_PROBLEM DESCRIPTION_
Set out the data below as a Markdown table with the columns "Row" and "Line", giving each non-blank line its own numbered row. Leave the pictures out of the table.

_DATA FOR THE TASK_
········
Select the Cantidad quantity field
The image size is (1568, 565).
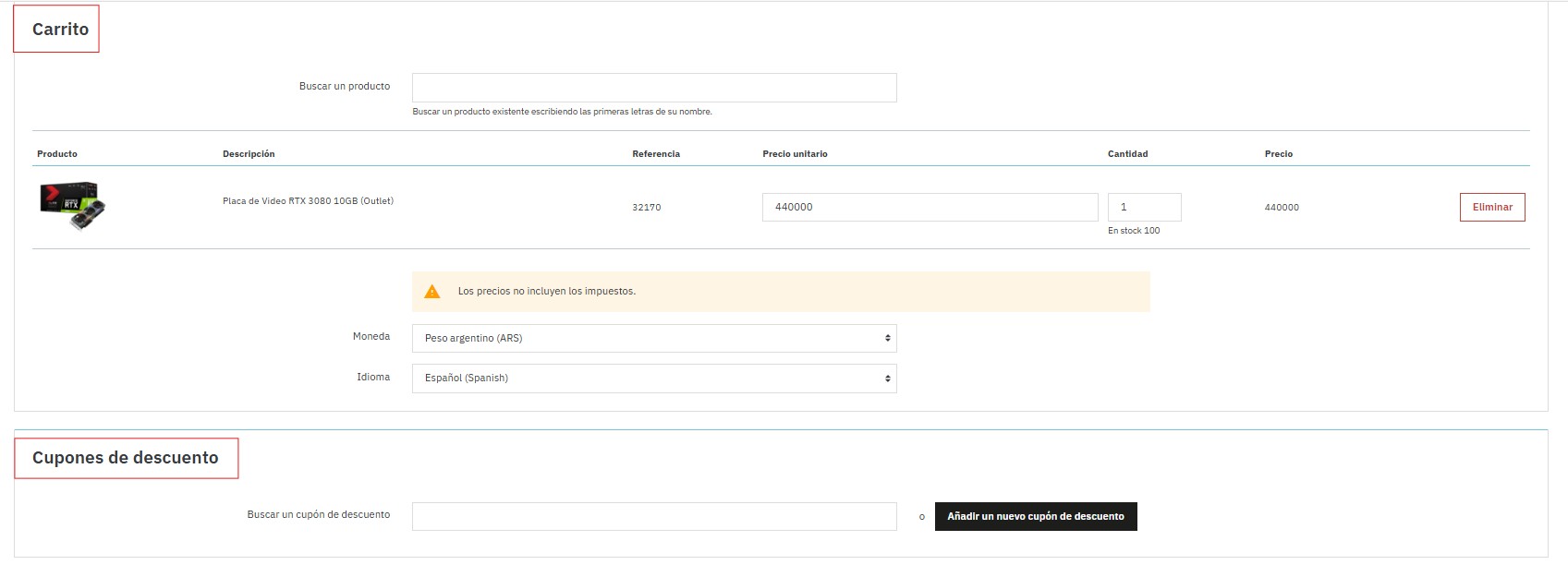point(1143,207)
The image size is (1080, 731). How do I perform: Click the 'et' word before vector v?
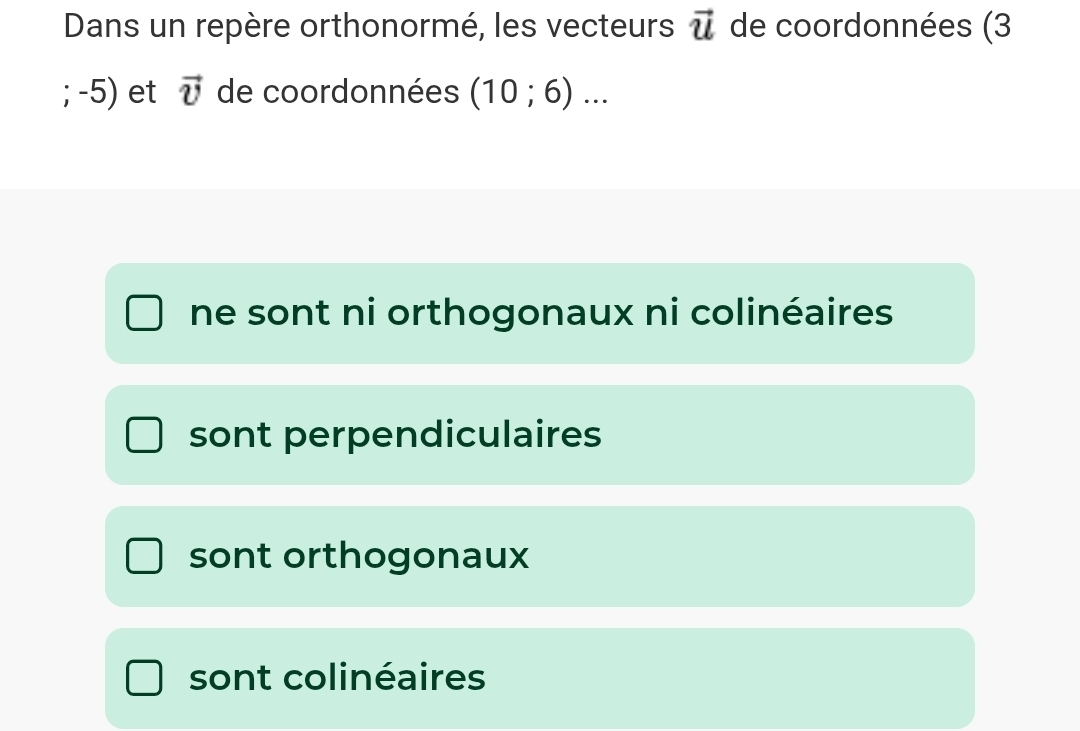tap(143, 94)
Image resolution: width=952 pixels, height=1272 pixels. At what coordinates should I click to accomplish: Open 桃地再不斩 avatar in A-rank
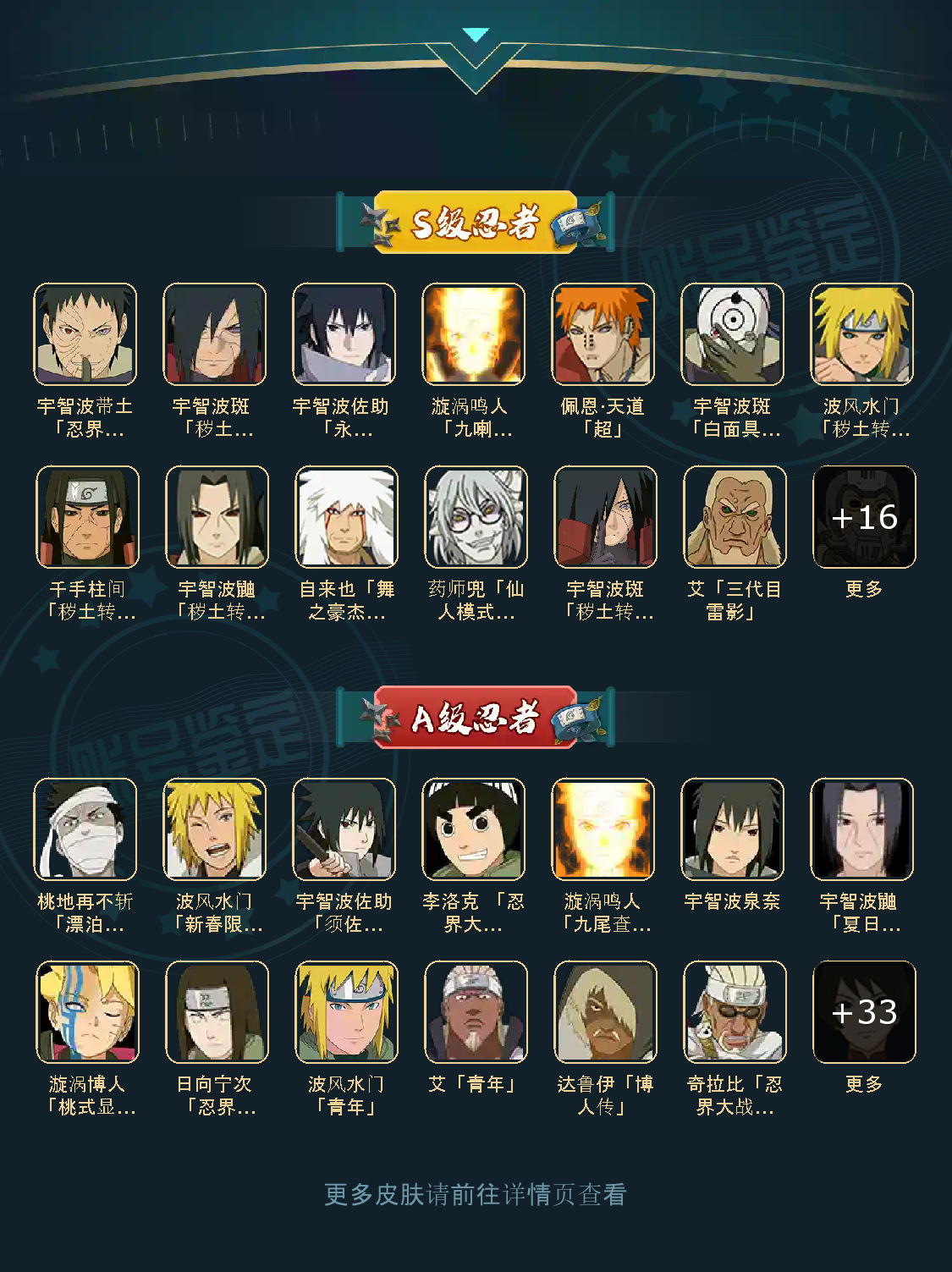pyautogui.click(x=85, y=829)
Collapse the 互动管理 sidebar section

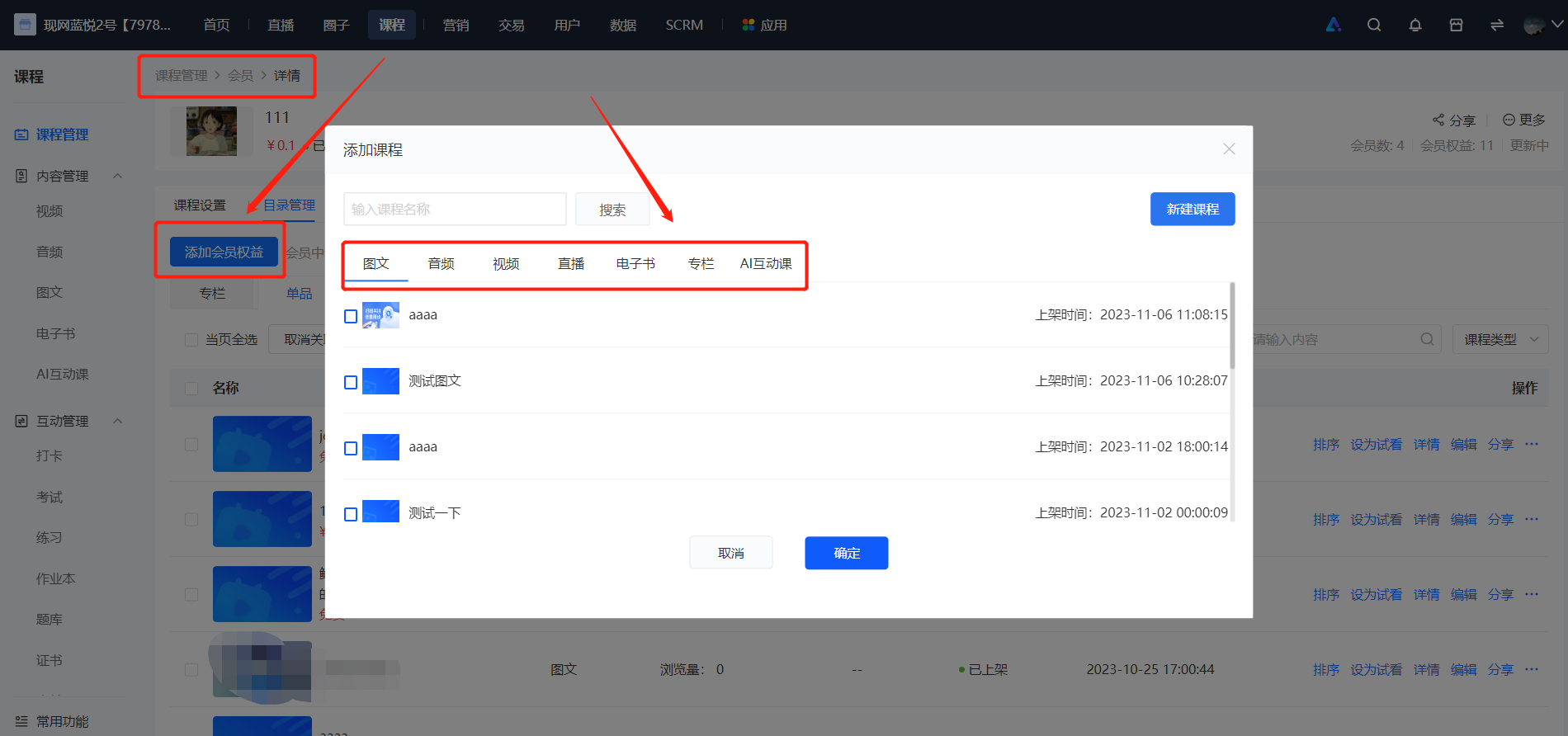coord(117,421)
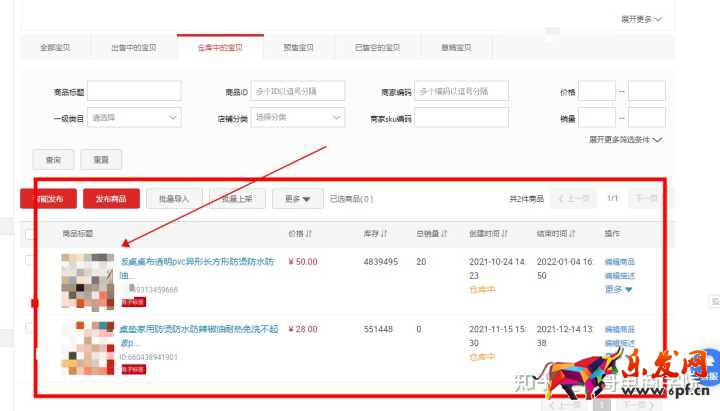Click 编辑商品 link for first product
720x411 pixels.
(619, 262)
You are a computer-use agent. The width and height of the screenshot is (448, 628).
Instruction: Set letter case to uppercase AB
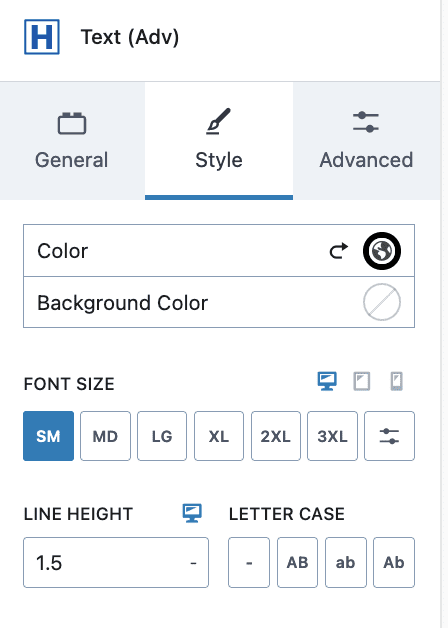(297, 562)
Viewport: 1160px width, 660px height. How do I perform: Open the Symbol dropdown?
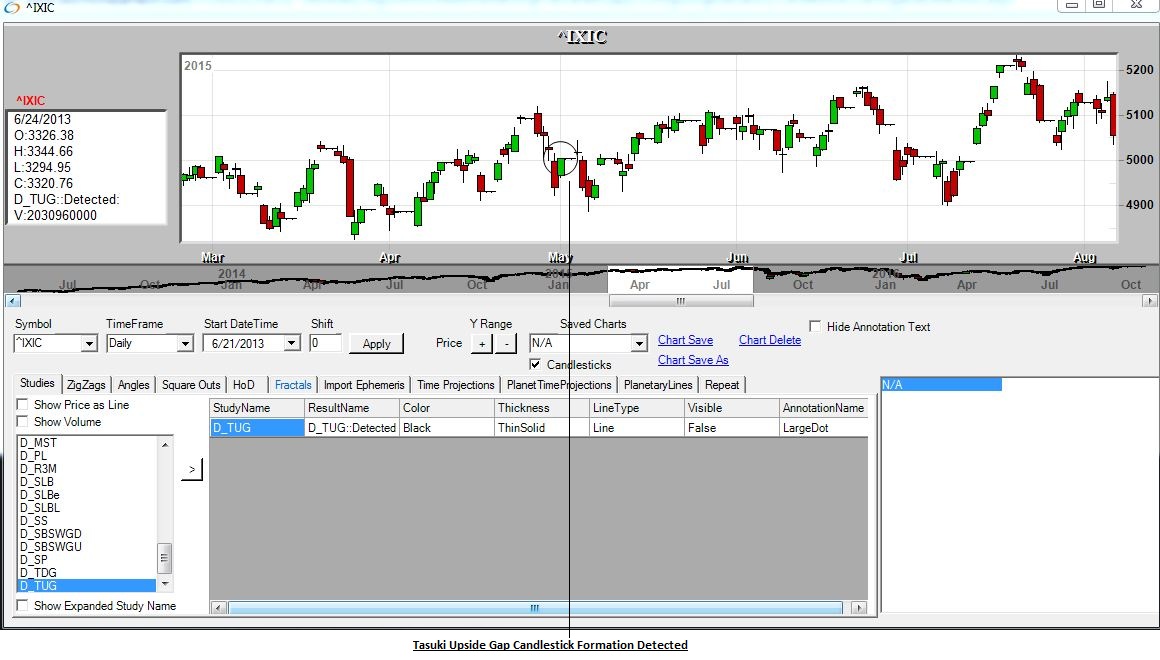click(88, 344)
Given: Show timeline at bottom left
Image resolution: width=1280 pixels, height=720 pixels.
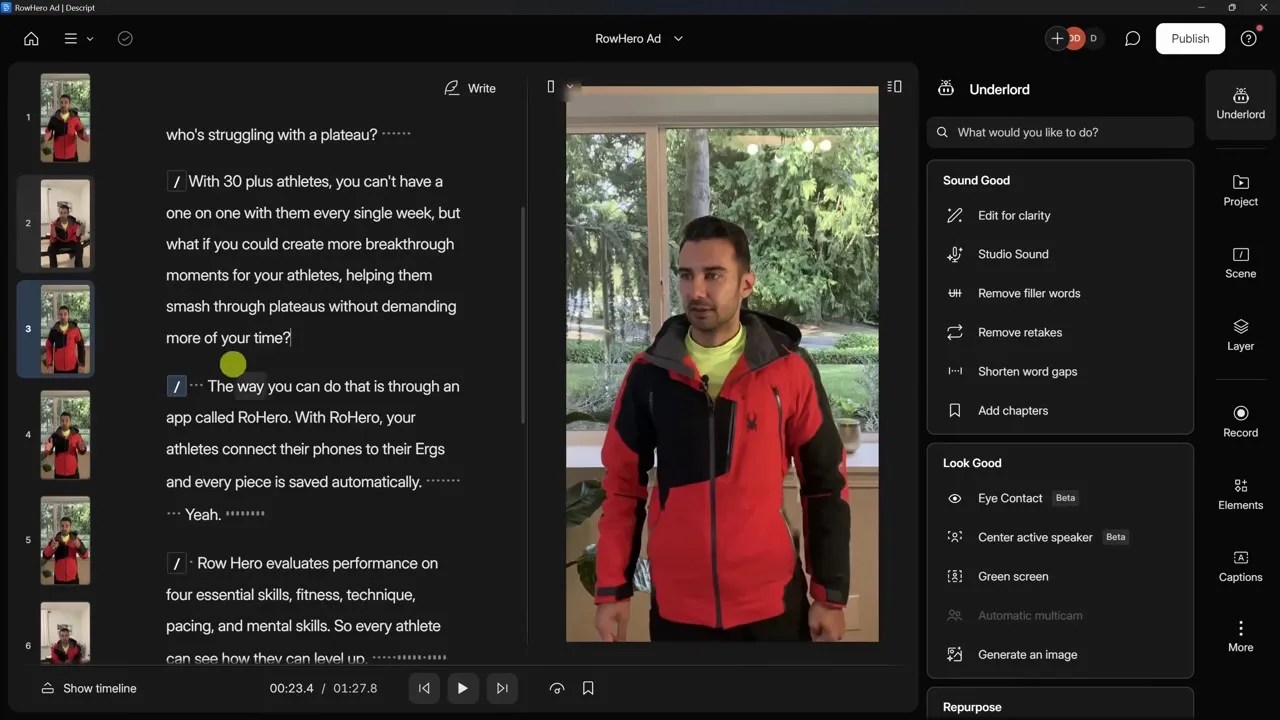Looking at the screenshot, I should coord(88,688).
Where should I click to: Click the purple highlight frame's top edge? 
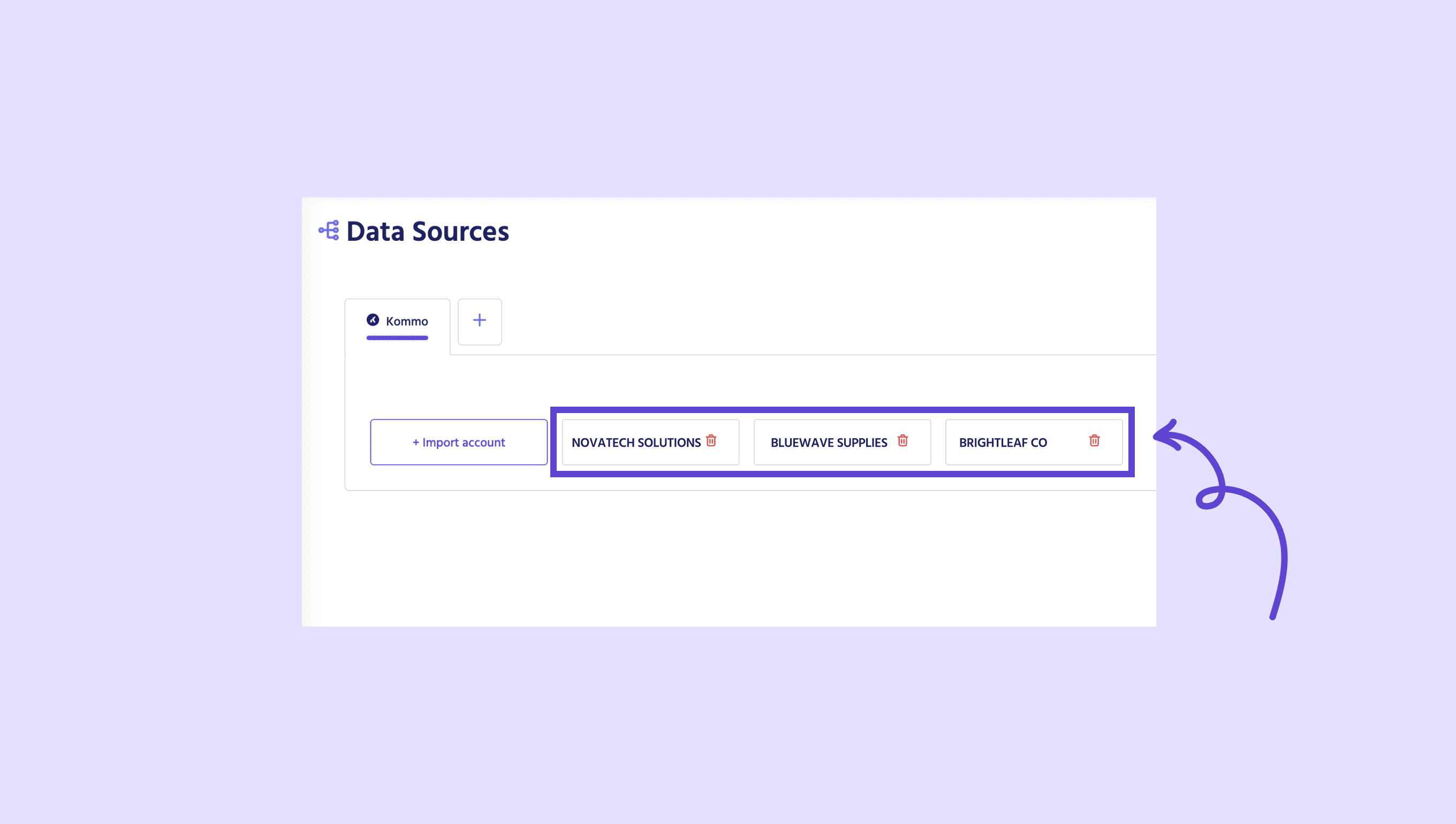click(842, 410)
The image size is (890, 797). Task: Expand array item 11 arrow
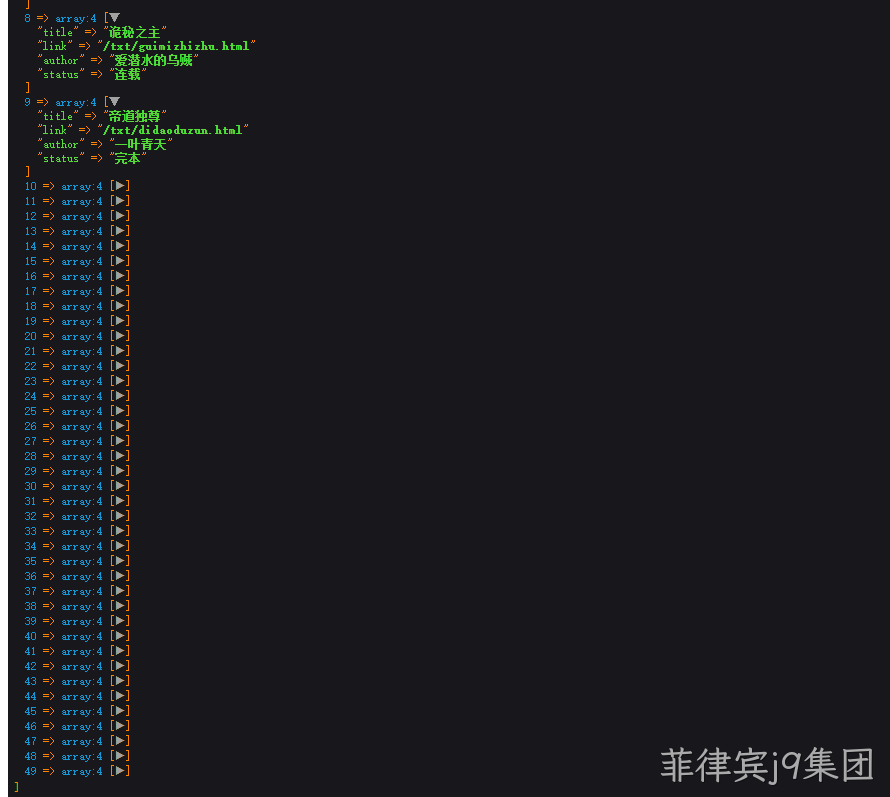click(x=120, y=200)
········
_CORRECT RESULT_
| Row | Line |
|---|---|
| 1 | Select the Cantidad quantity field |
| 2 | The image size is (1568, 565). |
| 3 | point(1143,207) |
| 4 | The image size is (1080, 731). How do I perform: Click the 'et' word before vector v? |
| 5 | tap(143, 94) |
| 6 | Image resolution: width=952 pixels, height=1272 pixels. At what coordinates should I click to accomplish: Open 桃地再不斩 avatar in A-rank |
| 7 | pyautogui.click(x=85, y=829) |
| 8 | Collapse the 互动管理 sidebar section |
| 9 | coord(117,421) |
| 10 | Click 编辑商品 link for first product |
| 11 | 720x411 pixels. |
| 12 | (619, 262) |
| 13 | You are a computer-use agent. The width and height of the screenshot is (448, 628). |
| 14 | Instruction: Set letter case to uppercase AB |
| 15 | (297, 562) |
| 16 | Viewport: 1160px width, 660px height. How do I perform: Open the Symbol dropdown? |
| 17 | click(88, 344) |
| 18 | Given: Show timeline at bottom left |
| 19 | Image resolution: width=1280 pixels, height=720 pixels. |
| 20 | Looking at the screenshot, I should coord(88,688). |
| 21 | Where should I click to: Click the purple highlight frame's top edge?  |
| 22 | click(842, 410) |
| 23 | The image size is (890, 797). Task: Expand array item 11 arrow |
| 24 | click(x=120, y=200) |